TEXT UNDER STUDY Block Start

This pathological state is often associated with elevated levels of biomarkers such as prothrombin time, D-dimer, von Willebrand factor, fibrin degradation products, C-reactive protein (CRP), ferritin, Interleukin 6 (IL-6), and plasma creatinine.
The result of this endothelial dysregulation is a cascade of adverse effects, including vasoconstriction, vascular leakage, thrombosis, hyperinflammation, and a disrupted antiviral immune response.
[5][8] Endothelial dysfunction may also lead to increased adherence of monocytes and macrophages, as well as promoting infiltration of low-density lipoprotein (LDL) in the vessel wall.
[9] Oxidized LDL is a hallmark feature of atherosclerosis,[10] by promoting the formation of foam cells, monocyte chemotaxis, and platelet activation, leading to atheromatous plaque instability and ultimately to rupture.

TEXT UNDER STUDY Block End
RECORDS SUPPLIED Block Start

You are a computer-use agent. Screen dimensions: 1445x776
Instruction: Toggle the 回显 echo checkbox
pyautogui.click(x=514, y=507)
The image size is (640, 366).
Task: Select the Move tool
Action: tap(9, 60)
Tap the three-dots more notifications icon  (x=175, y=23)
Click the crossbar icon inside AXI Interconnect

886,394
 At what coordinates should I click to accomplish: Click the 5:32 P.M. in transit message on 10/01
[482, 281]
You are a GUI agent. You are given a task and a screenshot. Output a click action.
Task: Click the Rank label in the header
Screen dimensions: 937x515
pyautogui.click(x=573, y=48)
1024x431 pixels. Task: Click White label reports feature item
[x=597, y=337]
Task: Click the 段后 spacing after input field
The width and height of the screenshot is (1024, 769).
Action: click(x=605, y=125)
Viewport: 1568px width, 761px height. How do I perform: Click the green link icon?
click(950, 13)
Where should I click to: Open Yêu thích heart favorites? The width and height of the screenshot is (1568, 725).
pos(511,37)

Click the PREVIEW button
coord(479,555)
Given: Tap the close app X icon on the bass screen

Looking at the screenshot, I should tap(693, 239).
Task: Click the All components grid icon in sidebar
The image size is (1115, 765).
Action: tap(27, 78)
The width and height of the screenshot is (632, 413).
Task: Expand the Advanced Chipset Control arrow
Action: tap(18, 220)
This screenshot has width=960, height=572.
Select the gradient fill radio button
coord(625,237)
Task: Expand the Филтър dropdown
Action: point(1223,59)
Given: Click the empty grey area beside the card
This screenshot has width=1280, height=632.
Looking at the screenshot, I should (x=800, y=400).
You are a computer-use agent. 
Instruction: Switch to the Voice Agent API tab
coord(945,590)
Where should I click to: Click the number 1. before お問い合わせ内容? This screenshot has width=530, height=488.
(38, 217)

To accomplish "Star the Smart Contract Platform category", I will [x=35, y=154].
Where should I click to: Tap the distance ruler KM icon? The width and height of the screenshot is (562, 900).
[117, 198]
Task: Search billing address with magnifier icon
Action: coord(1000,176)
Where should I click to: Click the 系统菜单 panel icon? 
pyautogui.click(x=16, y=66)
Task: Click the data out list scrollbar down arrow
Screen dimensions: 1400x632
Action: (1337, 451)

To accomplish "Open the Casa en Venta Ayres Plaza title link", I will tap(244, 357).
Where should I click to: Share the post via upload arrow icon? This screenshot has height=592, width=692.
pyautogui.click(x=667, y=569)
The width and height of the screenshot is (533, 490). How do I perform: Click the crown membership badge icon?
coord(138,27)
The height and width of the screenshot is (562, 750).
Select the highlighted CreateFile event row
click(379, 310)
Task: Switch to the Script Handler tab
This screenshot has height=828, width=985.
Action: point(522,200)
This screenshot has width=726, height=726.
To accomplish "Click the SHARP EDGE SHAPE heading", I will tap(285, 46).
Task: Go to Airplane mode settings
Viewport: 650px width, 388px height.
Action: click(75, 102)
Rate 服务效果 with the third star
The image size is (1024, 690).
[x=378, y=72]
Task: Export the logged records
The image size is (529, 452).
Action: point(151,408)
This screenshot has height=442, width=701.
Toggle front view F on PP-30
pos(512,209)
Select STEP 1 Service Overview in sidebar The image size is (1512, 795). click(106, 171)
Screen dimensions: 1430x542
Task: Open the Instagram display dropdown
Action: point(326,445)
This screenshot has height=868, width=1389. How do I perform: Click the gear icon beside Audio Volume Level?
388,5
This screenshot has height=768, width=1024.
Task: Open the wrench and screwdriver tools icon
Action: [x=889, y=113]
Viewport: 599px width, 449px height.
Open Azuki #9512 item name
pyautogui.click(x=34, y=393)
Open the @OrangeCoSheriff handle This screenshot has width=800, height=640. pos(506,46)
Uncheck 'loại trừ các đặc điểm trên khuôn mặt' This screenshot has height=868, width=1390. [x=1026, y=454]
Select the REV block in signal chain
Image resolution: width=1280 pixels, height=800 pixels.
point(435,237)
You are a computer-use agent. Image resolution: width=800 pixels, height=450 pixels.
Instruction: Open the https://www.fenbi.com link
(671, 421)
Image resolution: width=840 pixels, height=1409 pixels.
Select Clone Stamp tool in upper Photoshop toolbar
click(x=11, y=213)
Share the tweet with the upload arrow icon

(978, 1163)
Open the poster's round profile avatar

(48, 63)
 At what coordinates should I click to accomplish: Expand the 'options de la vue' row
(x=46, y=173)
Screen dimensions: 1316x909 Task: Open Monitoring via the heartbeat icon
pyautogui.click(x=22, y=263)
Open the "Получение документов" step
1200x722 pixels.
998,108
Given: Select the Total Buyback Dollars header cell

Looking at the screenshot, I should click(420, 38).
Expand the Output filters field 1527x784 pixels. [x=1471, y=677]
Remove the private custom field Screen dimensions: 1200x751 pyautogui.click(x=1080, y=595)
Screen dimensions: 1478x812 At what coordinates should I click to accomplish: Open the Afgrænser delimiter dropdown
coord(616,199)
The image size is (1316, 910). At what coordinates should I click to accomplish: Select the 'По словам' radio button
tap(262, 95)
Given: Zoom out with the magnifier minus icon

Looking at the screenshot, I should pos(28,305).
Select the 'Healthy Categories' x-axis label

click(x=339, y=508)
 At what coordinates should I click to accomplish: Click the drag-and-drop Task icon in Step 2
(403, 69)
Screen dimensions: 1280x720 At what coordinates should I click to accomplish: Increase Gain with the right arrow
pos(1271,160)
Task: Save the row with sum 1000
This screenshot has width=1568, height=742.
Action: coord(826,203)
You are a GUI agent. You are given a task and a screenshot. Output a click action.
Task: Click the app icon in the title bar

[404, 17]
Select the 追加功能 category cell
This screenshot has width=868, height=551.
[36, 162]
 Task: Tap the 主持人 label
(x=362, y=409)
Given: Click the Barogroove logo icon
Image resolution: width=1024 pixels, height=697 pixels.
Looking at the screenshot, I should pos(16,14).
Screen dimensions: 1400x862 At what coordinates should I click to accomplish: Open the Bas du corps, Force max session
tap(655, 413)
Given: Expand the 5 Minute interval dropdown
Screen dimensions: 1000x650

RECORDS SUPPLIED Block End

*REQUIREMENT A*. According to the passage on endothelial dysfunction, what is a hallmark feature of atherosclerosis?
*REQUIREMENT B*. Pick up the passage on endothelial dysfunction after its final sentence and continue writing it.
The entries have nothing to do with the passage on endothelial dysfunction.

*RESULT A*. Oxidized LDL.

*RESULT B*.
[6] A feature of endothelial dysfunction is the inability of arteries and arterioles to dilate fully in response to an appropriate stimulus, such as exogenous nitroglycerine,[5] that stimulates release of vasodilators from the endothelium like NO.
Furthermore, a negative correlation between percent flow mediated dilation and baseline artery size is recognised as a fundamental scaling problem, leading to biased estimates of endothelial function.
[14] Life style modifications such as smoking cessation have also been shown to improve endothelial function and lower the risk of major cardiovascular events.